Input data Block Start

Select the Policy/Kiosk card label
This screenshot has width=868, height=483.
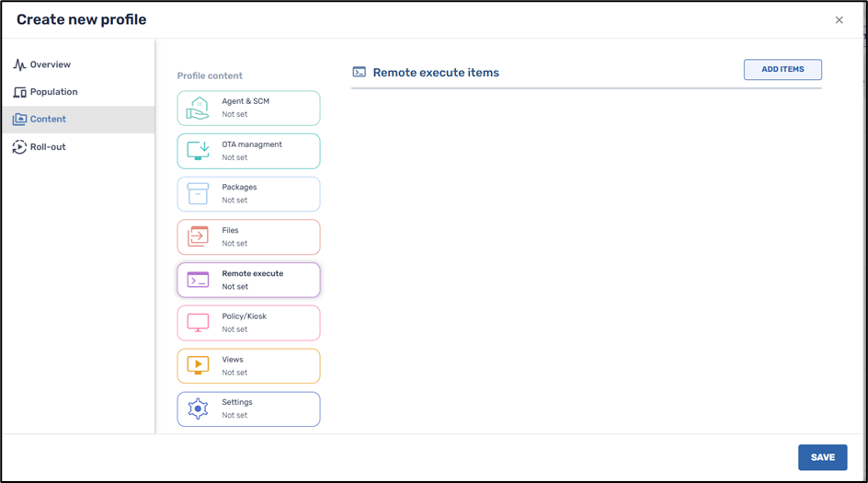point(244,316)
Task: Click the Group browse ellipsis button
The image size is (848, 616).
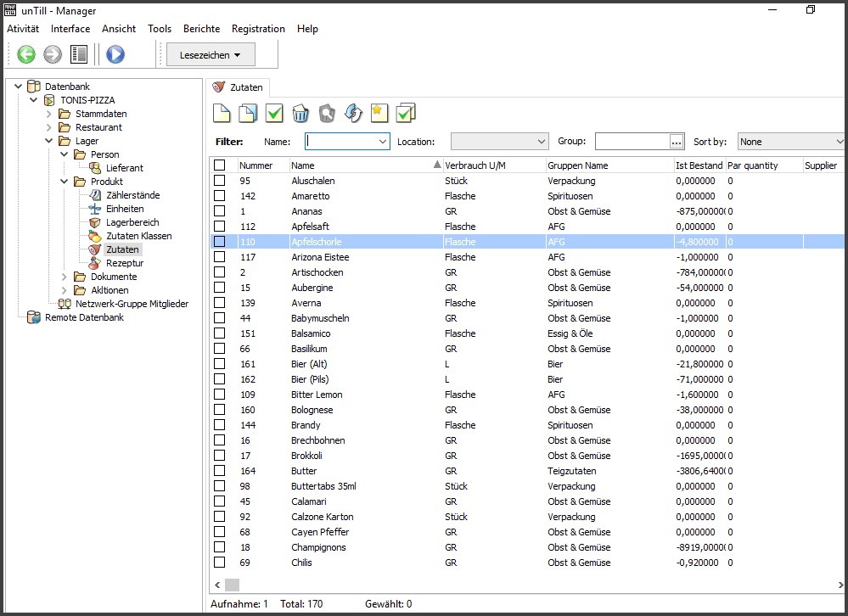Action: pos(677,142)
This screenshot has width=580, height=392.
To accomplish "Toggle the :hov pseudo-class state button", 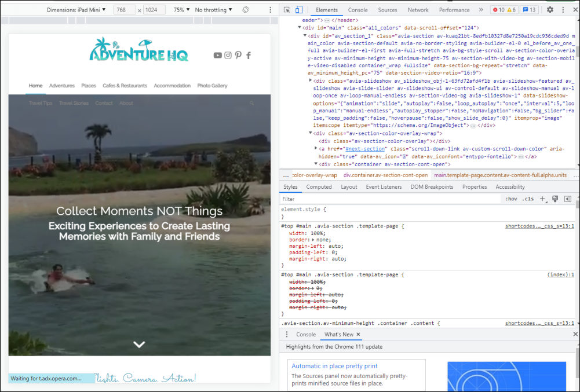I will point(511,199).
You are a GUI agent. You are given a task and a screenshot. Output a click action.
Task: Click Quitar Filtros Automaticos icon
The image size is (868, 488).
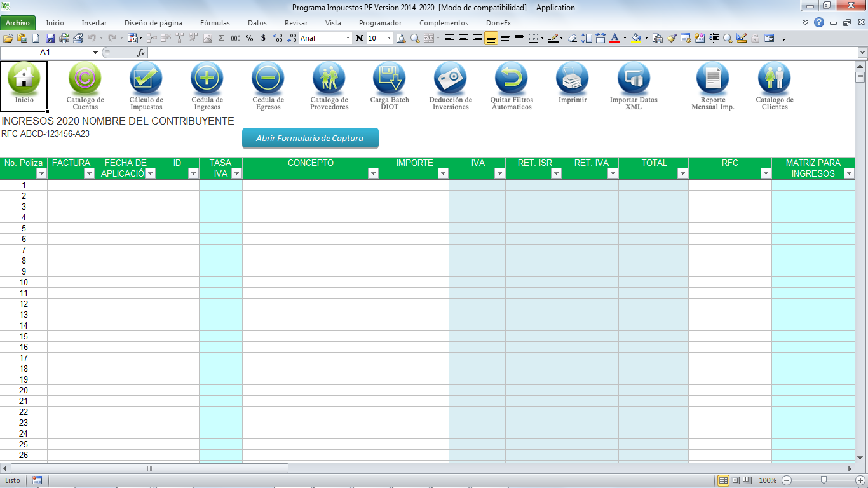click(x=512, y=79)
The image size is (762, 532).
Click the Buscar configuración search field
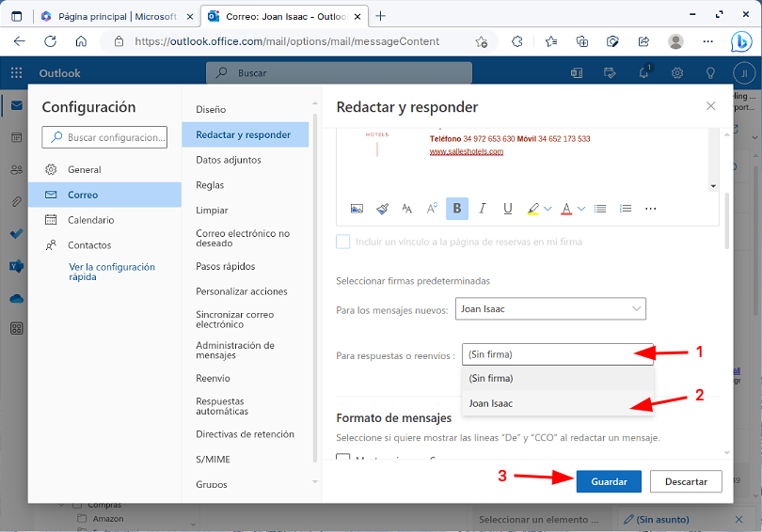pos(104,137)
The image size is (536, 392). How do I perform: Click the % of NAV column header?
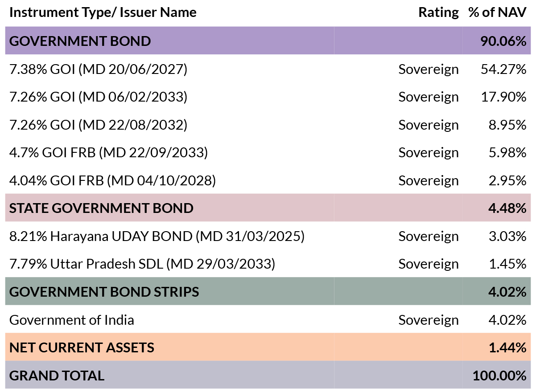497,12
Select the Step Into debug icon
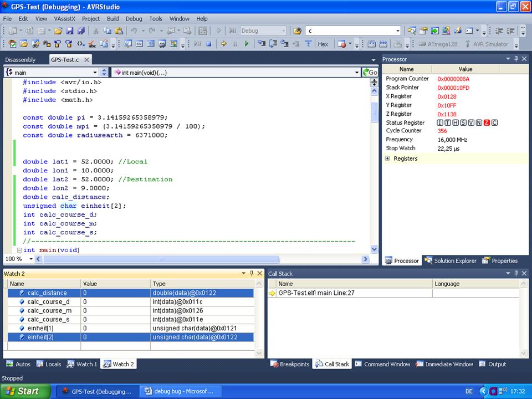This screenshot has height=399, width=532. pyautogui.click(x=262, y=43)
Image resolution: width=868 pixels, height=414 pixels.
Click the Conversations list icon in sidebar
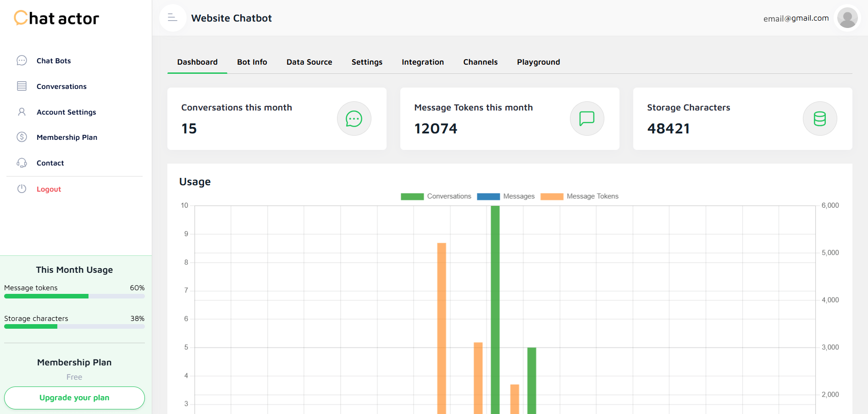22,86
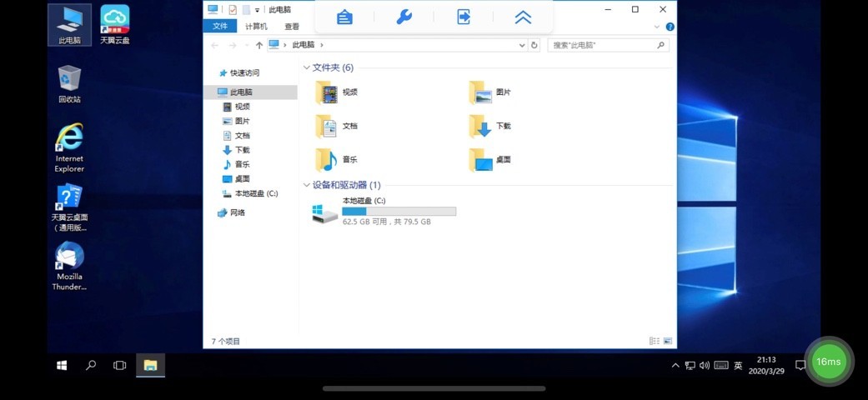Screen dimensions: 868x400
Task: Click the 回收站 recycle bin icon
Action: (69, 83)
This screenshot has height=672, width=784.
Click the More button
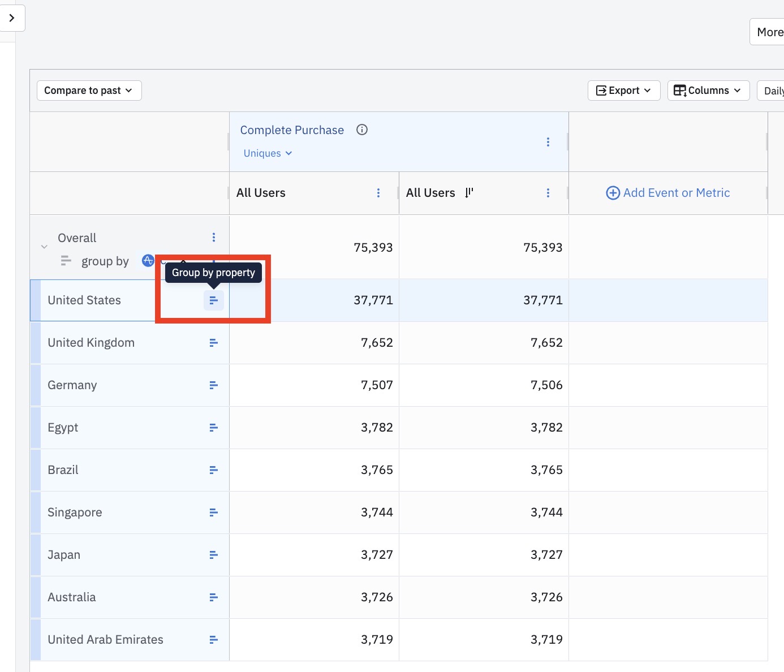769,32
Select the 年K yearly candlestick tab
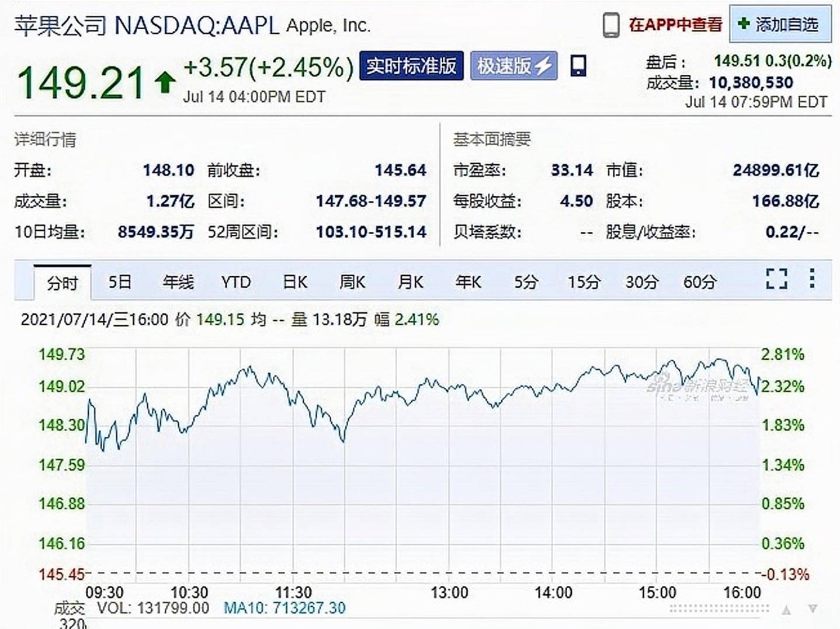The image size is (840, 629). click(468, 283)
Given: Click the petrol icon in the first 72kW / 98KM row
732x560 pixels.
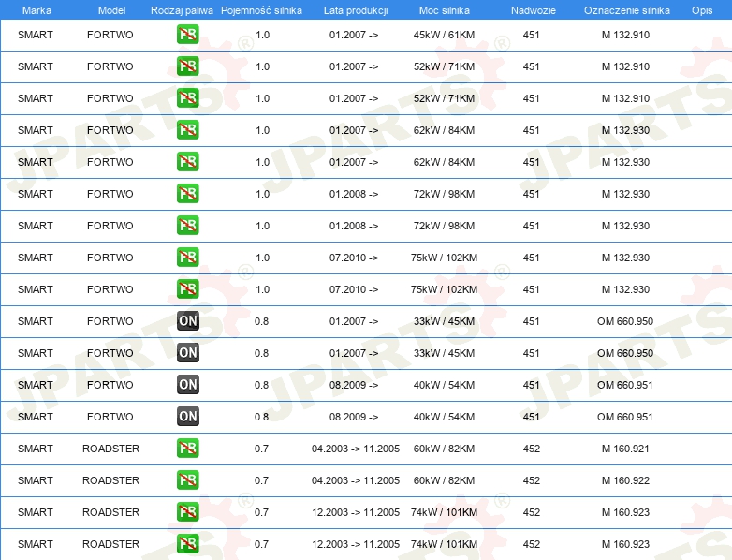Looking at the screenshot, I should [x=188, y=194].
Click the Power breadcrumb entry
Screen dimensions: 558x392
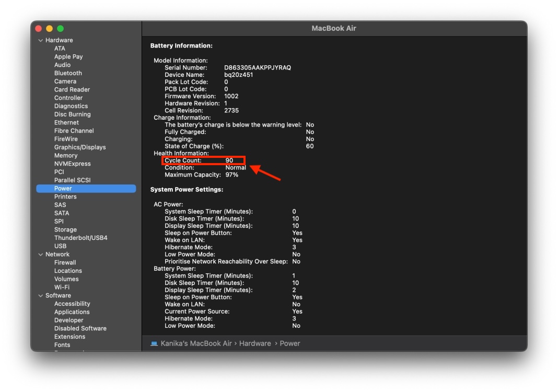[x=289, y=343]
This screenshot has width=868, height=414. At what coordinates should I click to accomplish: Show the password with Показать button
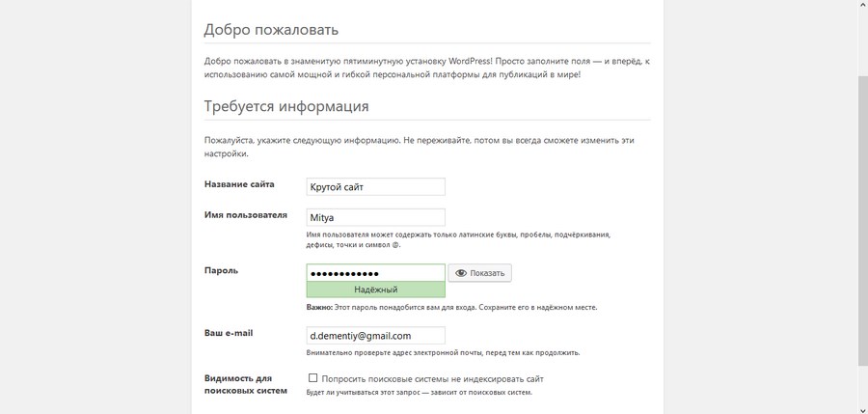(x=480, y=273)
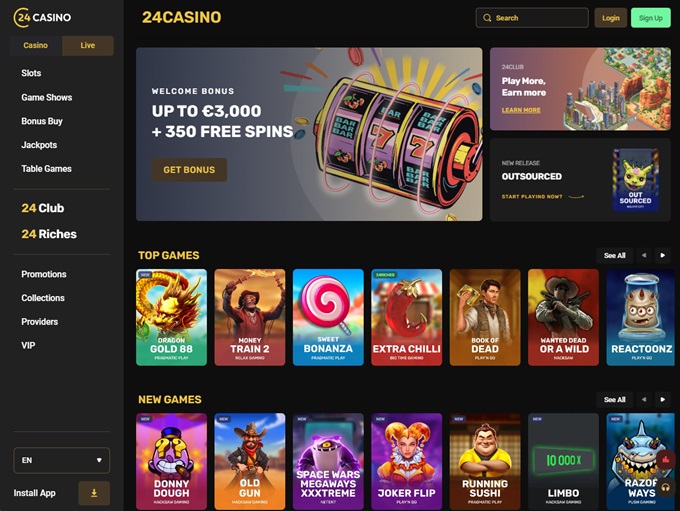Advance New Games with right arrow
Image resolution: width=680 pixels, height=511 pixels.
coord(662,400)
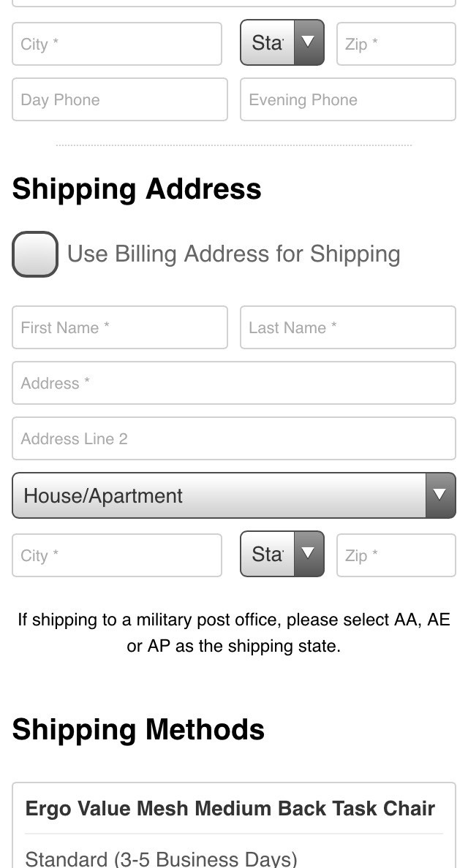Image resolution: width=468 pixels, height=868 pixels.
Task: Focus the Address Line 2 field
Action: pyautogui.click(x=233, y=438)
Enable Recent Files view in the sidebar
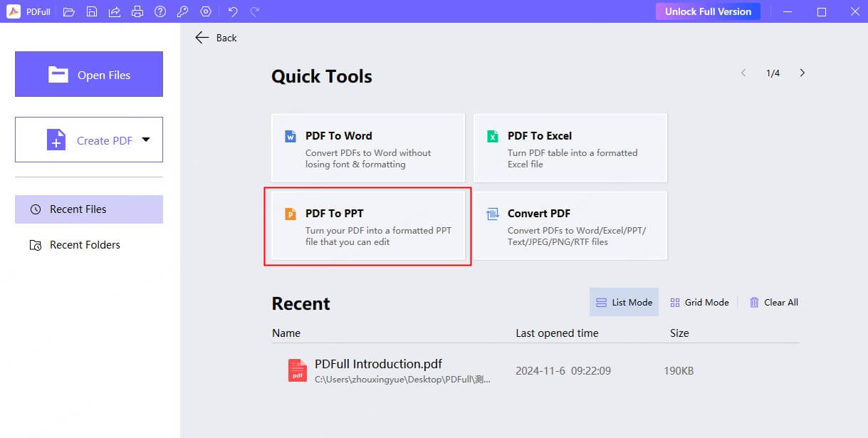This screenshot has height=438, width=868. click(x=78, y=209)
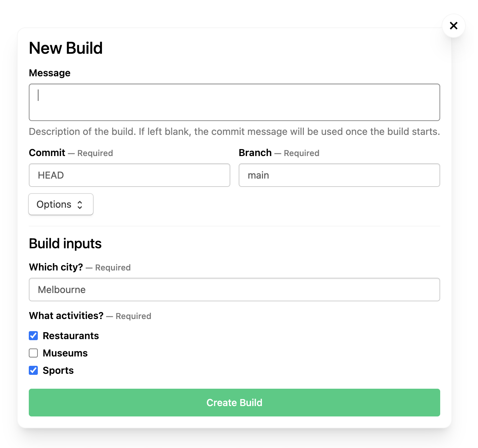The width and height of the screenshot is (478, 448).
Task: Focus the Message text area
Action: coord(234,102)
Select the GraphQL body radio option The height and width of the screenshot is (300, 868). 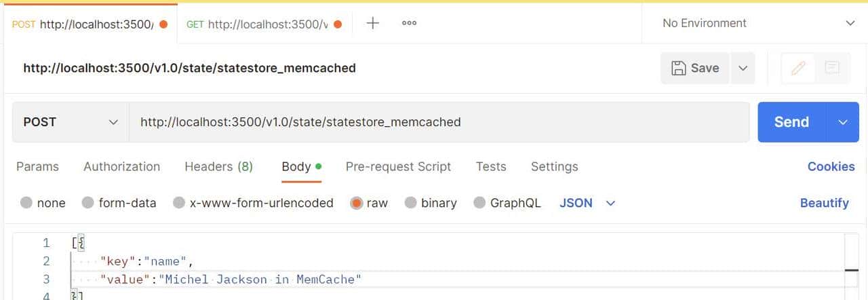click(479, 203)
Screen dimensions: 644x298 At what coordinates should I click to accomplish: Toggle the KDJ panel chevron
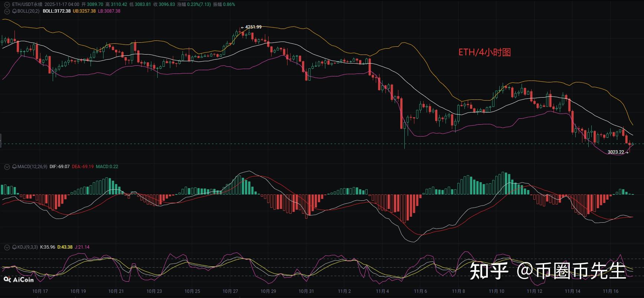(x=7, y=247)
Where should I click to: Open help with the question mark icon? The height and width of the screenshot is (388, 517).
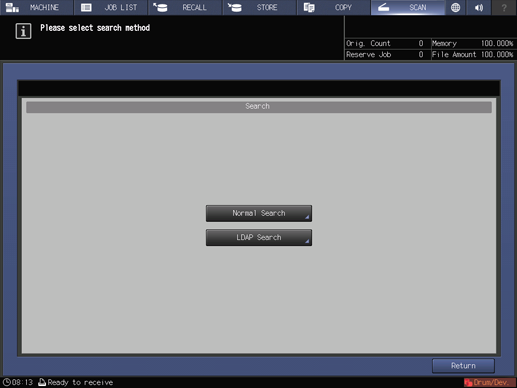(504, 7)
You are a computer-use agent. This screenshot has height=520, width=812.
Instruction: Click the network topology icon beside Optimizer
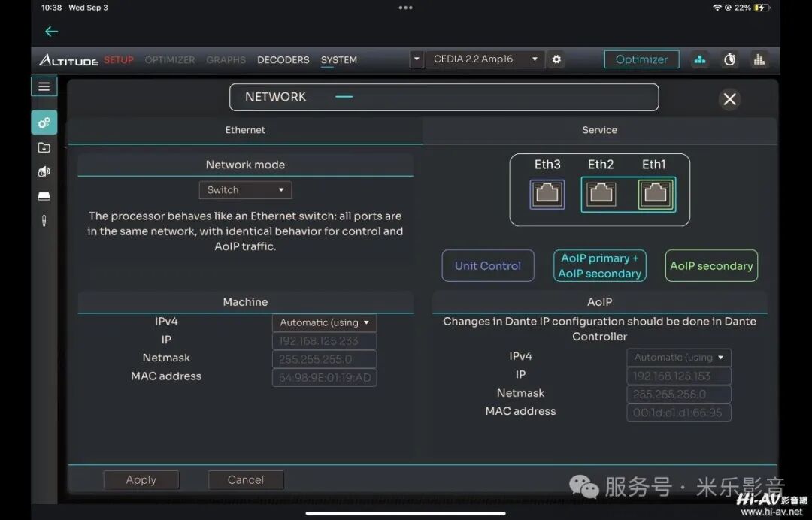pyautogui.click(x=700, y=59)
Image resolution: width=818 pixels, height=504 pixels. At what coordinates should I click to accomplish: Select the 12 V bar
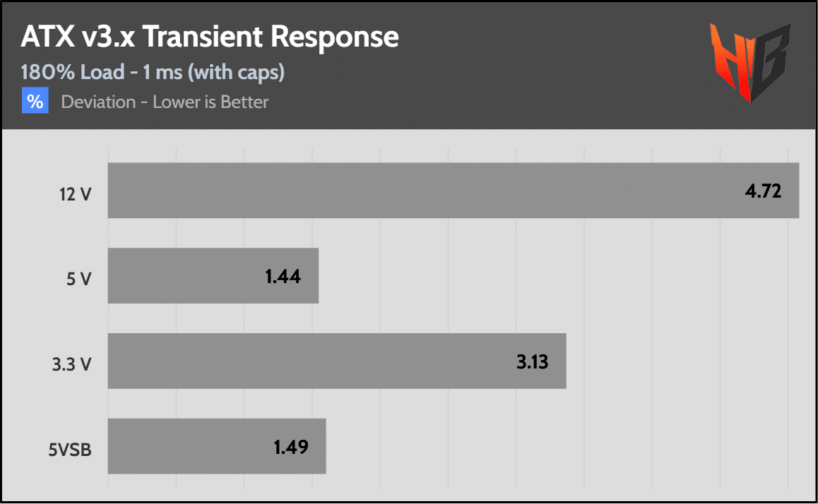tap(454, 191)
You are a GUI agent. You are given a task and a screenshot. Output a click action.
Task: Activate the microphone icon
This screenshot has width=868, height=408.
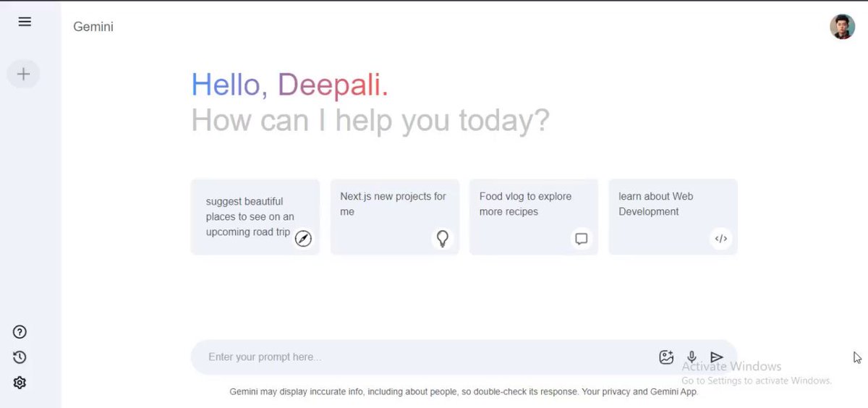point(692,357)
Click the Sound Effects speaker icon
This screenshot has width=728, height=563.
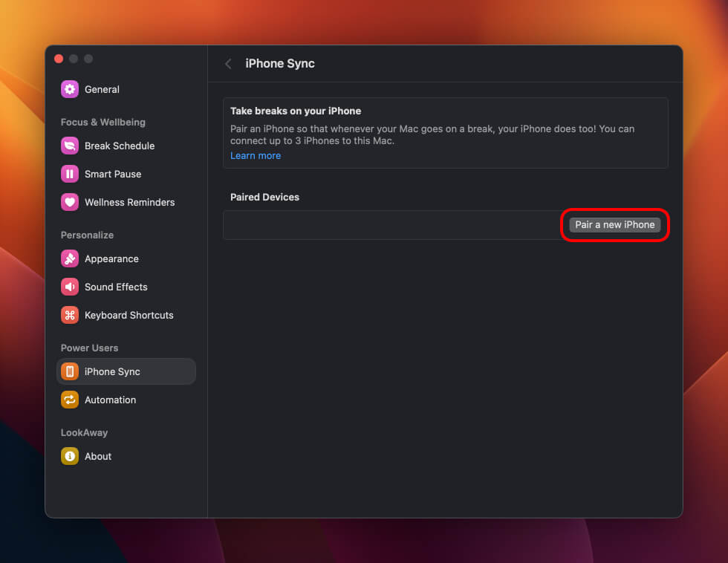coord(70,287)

Input data Block End

§ Assigned task: I would like you to retype exactly the lines running from the one containing "This screenshot has width=868, height=408." to the last line of the entries, both included, leaving all pictures out.

§ Solution for this problem:
This screenshot has width=868, height=408.
point(692,357)
Click the Sound Effects speaker icon
This screenshot has width=728, height=563.
coord(70,287)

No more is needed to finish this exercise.